### TASK REQUIREMENTS
In the listing below, switch every "title bar" to "window header" and reproduce all the lines with nothing else changed.

### RECORD EXCERPTS

=-=-=-=-=

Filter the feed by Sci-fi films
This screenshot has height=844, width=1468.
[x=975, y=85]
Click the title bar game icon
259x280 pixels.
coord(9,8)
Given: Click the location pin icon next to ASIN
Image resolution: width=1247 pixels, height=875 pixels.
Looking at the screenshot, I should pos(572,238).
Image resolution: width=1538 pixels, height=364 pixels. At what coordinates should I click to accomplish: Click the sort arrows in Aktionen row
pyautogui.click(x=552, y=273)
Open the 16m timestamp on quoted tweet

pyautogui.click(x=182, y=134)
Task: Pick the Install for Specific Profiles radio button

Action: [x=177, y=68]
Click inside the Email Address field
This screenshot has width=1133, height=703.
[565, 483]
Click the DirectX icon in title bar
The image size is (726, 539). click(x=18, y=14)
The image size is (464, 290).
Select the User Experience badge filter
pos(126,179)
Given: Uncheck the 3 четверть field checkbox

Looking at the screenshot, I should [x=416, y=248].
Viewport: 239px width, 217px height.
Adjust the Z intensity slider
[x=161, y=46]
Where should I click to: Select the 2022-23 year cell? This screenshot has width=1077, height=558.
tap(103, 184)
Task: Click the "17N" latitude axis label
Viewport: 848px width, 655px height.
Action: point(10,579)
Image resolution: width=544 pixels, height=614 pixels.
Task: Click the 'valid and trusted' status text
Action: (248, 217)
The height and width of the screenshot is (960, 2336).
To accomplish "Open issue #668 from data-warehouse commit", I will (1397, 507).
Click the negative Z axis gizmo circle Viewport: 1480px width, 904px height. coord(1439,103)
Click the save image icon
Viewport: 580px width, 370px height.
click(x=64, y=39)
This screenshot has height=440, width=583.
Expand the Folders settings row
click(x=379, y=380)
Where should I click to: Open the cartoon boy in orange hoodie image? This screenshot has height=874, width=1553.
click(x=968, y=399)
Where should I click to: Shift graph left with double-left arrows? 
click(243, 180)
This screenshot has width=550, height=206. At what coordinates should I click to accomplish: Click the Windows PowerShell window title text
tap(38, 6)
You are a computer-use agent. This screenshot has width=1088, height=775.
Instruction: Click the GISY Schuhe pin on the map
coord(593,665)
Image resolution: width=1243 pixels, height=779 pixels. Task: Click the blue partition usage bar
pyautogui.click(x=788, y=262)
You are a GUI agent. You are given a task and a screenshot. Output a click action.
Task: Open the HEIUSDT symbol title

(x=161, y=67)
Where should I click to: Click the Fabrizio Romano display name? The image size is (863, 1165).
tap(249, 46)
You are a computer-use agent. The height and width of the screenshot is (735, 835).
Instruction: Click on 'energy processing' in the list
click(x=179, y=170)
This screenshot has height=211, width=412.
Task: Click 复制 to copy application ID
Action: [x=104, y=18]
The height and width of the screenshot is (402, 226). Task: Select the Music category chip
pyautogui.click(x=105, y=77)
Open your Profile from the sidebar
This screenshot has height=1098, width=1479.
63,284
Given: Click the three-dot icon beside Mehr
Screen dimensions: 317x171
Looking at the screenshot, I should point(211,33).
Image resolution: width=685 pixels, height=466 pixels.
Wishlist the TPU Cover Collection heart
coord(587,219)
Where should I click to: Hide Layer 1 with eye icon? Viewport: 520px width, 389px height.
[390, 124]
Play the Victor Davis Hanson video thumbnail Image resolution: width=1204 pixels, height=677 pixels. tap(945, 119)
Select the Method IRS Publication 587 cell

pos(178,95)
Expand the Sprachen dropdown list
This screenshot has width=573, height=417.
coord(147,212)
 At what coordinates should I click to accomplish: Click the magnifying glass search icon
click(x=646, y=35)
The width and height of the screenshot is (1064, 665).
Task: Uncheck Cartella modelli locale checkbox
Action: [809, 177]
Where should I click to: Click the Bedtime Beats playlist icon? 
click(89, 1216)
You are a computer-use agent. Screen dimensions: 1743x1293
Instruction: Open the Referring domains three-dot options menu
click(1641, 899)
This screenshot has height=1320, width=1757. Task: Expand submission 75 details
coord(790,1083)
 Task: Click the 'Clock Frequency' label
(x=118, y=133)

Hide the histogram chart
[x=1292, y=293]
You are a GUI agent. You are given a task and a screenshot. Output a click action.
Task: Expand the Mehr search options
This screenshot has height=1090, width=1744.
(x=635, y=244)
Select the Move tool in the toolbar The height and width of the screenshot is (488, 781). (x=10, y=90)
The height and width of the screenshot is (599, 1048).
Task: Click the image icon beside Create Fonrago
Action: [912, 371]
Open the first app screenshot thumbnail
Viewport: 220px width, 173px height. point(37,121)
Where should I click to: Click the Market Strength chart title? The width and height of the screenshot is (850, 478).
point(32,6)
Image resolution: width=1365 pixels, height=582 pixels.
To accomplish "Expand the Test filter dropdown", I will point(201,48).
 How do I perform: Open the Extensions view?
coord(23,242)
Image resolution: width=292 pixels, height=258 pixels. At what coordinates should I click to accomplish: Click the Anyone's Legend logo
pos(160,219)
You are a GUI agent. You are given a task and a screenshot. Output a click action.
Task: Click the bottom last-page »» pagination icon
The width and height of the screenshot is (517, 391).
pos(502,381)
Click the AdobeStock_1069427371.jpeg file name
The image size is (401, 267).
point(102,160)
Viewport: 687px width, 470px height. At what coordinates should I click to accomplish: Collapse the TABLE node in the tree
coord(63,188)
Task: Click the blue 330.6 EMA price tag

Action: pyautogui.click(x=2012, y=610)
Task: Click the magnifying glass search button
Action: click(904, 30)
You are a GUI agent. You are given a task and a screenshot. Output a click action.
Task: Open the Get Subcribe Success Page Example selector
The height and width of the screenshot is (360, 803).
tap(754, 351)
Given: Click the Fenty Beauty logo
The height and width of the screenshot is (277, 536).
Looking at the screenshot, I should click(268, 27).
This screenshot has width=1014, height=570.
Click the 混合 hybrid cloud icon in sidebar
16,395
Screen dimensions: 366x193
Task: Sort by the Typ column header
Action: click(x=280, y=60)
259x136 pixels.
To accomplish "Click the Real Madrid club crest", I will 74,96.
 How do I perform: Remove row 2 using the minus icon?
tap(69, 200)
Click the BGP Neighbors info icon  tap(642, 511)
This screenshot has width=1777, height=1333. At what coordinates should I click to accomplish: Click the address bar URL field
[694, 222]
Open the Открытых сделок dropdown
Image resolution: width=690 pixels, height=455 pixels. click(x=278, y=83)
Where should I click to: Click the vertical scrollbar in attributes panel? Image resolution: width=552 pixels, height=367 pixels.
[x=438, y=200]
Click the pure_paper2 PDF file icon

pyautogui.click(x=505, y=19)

=-=-=-=-=

### SOLUTION TO THIS PROBLEM
Filter the feed by Sci-fi films
This screenshot has height=844, width=1468.
[x=975, y=85]
Click the window header game icon
259x280 pixels.
coord(9,8)
Given: Click the location pin icon next to ASIN
Image resolution: width=1247 pixels, height=875 pixels.
Looking at the screenshot, I should pos(572,238).
Image resolution: width=1538 pixels, height=364 pixels. At what coordinates should I click to accomplish: Click the sort arrows in Aktionen row
pyautogui.click(x=552, y=273)
Open the 16m timestamp on quoted tweet

pyautogui.click(x=182, y=134)
Task: Pick the Install for Specific Profiles radio button

Action: [x=177, y=68]
Click inside the Email Address field
This screenshot has width=1133, height=703.
[565, 483]
Click the DirectX icon in window header
The image size is (726, 539). click(x=18, y=14)
The image size is (464, 290).
Select the User Experience badge filter
pos(126,179)
Given: Uncheck the 3 четверть field checkbox

Looking at the screenshot, I should [x=416, y=248].
Viewport: 239px width, 217px height.
Adjust the Z intensity slider
[x=161, y=46]
Where should I click to: Select the 2022-23 year cell? This screenshot has width=1077, height=558.
tap(103, 184)
Task: Click the "17N" latitude axis label
Viewport: 848px width, 655px height.
Action: point(10,579)
Image resolution: width=544 pixels, height=614 pixels.
Task: Click the 'valid and trusted' status text
Action: (248, 217)
The height and width of the screenshot is (960, 2336).
To accomplish "Open issue #668 from data-warehouse commit", I will (1397, 507).
Click the negative Z axis gizmo circle Viewport: 1480px width, 904px height. coord(1439,103)
Click the save image icon
Viewport: 580px width, 370px height.
click(x=64, y=39)
This screenshot has height=440, width=583.
Expand the Folders settings row
click(x=379, y=380)
Where should I click to: Open the cartoon boy in orange hoodie image? This screenshot has height=874, width=1553.
click(x=968, y=399)
Where should I click to: Shift graph left with double-left arrows? 
click(243, 180)
This screenshot has width=550, height=206. At what coordinates should I click to accomplish: Click the Windows PowerShell window title text
tap(38, 6)
You are a computer-use agent. This screenshot has width=1088, height=775.
Instruction: Click the GISY Schuhe pin on the map
coord(593,665)
Image resolution: width=1243 pixels, height=779 pixels. Task: Click the blue partition usage bar
pyautogui.click(x=788, y=262)
You are a GUI agent. You are given a task and a screenshot. Output a click action.
Task: Open the HEIUSDT symbol title

(x=161, y=67)
Where should I click to: Click the Fabrizio Romano display name? The image size is (863, 1165).
tap(249, 46)
You are a computer-use agent. The height and width of the screenshot is (735, 835).
Instruction: Click on 'energy processing' in the list
click(x=179, y=170)
This screenshot has height=211, width=412.
Task: Click 复制 to copy application ID
Action: [x=104, y=18]
The height and width of the screenshot is (402, 226). Task: Select the Music category chip
pyautogui.click(x=105, y=77)
Open your Profile from the sidebar
This screenshot has height=1098, width=1479.
63,284
Given: Click the three-dot icon beside Mehr
Screen dimensions: 317x171
Looking at the screenshot, I should point(211,33).
Image resolution: width=685 pixels, height=466 pixels.
Wishlist the TPU Cover Collection heart
coord(587,219)
Where should I click to: Hide Layer 1 with eye icon? Viewport: 520px width, 389px height.
[390, 124]
Play the Victor Davis Hanson video thumbnail Image resolution: width=1204 pixels, height=677 pixels. tap(945, 119)
Select the Method IRS Publication 587 cell

pos(178,95)
Expand the Sprachen dropdown list
This screenshot has width=573, height=417.
coord(147,212)
 At what coordinates should I click to accomplish: Click the magnifying glass search icon
click(x=646, y=35)
The width and height of the screenshot is (1064, 665).
Task: Uncheck Cartella modelli locale checkbox
Action: [809, 177]
Where should I click to: Click the Bedtime Beats playlist icon? 
click(89, 1216)
You are a computer-use agent. Screen dimensions: 1743x1293
Instruction: Open the Referring domains three-dot options menu
click(1641, 899)
This screenshot has height=1320, width=1757. Task: Expand submission 75 details
coord(790,1083)
 Task: Click the 'Clock Frequency' label
(x=118, y=133)

Hide the histogram chart
[x=1292, y=293]
You are a GUI agent. You are given a task and a screenshot. Output a click action.
Task: Expand the Mehr search options
This screenshot has height=1090, width=1744.
(x=635, y=244)
Select the Move tool in the toolbar The height and width of the screenshot is (488, 781). (x=10, y=90)
The height and width of the screenshot is (599, 1048).
Task: Click the image icon beside Create Fonrago
Action: [912, 371]
Open the first app screenshot thumbnail
Viewport: 220px width, 173px height. point(37,121)
Where should I click to: Click the Market Strength chart title? The width and height of the screenshot is (850, 478).
point(32,6)
Image resolution: width=1365 pixels, height=582 pixels.
To accomplish "Expand the Test filter dropdown", I will point(201,48).
 How do I perform: Open the Extensions view?
coord(23,242)
Image resolution: width=292 pixels, height=258 pixels. At what coordinates should I click to accomplish: Click the Anyone's Legend logo
pos(160,219)
You are a GUI agent. You are given a task and a screenshot. Output a click action.
Task: Click the bottom last-page »» pagination icon
The width and height of the screenshot is (517, 391).
pos(502,381)
Click the AdobeStock_1069427371.jpeg file name
The image size is (401, 267).
point(102,160)
Viewport: 687px width, 470px height. At what coordinates should I click to accomplish: Collapse the TABLE node in the tree
coord(63,188)
Task: Click the blue 330.6 EMA price tag

Action: pyautogui.click(x=2012, y=610)
Task: Click the magnifying glass search button
Action: click(904, 30)
You are a GUI agent. You are given a task and a screenshot. Output a click action.
Task: Open the Get Subcribe Success Page Example selector
The height and width of the screenshot is (360, 803).
tap(754, 351)
Given: Click the Fenty Beauty logo
The height and width of the screenshot is (277, 536).
Looking at the screenshot, I should click(268, 27).
This screenshot has width=1014, height=570.
Click the 混合 hybrid cloud icon in sidebar
16,395
Screen dimensions: 366x193
Task: Sort by the Typ column header
Action: click(x=280, y=60)
259x136 pixels.
To accomplish "Click the Real Madrid club crest", I will 74,96.
 How do I perform: Remove row 2 using the minus icon?
tap(69, 200)
Click the BGP Neighbors info icon  tap(642, 511)
This screenshot has width=1777, height=1333. At what coordinates should I click to accomplish: Click the address bar URL field
[694, 222]
Open the Открытых сделок dropdown
Image resolution: width=690 pixels, height=455 pixels. click(x=278, y=83)
Where should I click to: Click the vertical scrollbar in attributes panel? Image resolution: width=552 pixels, height=367 pixels.
[x=438, y=200]
Click the pure_paper2 PDF file icon

pyautogui.click(x=505, y=19)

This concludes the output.